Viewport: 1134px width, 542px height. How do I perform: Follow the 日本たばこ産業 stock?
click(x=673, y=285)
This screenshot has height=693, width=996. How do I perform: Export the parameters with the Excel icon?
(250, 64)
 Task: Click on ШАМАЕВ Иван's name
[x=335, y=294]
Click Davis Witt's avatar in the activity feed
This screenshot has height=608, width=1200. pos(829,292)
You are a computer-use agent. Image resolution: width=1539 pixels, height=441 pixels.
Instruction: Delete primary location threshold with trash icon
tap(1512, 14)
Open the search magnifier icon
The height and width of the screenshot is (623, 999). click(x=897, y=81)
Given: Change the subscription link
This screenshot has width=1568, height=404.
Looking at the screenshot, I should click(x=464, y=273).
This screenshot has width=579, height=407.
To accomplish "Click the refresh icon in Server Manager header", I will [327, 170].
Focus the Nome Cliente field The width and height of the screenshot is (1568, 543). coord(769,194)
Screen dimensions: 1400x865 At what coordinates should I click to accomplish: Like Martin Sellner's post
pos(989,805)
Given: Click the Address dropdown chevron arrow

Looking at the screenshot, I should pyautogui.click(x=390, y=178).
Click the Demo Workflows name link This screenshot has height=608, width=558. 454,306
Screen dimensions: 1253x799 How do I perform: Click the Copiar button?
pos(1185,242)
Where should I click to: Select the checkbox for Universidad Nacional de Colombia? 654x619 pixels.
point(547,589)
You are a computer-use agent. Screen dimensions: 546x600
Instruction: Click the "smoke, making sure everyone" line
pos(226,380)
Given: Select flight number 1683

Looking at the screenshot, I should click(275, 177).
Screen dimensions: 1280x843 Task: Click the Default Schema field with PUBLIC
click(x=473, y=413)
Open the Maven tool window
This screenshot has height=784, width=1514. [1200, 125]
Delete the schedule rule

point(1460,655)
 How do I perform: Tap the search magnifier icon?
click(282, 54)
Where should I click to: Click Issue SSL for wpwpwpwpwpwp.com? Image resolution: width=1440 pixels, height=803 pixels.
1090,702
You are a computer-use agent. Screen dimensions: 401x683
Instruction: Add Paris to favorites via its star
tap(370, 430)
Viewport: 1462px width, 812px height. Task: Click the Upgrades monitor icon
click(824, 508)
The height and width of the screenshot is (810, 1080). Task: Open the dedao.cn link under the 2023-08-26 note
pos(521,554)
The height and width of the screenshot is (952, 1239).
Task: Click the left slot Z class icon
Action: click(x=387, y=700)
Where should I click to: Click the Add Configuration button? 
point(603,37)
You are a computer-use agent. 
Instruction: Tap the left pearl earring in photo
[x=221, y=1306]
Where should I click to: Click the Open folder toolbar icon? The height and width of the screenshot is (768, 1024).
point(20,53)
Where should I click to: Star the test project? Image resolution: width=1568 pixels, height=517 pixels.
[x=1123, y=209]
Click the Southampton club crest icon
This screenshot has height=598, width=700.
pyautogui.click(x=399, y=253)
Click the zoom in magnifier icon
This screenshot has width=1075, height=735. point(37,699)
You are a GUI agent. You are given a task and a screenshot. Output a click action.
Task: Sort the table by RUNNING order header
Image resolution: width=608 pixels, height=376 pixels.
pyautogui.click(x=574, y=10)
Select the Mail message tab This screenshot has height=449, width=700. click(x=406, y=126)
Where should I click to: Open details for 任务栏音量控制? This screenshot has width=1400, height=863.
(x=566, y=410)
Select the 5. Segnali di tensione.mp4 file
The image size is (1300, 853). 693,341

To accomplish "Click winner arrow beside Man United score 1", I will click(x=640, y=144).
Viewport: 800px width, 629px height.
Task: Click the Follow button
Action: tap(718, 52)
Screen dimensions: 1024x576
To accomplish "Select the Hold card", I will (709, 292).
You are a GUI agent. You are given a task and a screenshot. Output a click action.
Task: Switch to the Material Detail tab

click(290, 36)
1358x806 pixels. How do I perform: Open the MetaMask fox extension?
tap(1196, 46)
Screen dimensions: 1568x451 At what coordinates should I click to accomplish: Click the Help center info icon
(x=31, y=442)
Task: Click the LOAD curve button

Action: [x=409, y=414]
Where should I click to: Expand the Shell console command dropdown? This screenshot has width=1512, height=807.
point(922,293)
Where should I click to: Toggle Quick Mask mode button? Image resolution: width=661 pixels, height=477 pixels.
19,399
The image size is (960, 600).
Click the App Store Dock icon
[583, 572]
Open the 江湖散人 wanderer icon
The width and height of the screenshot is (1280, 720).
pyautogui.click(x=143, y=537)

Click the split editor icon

──────

◆ **Exercise**:
Your task is to return each line of the data above that contains the string "header".

◆ **Response below**:
To accomplish "Click the refresh icon in Server Manager header", I will [327, 170].
Task: Sort the table by RUNNING order header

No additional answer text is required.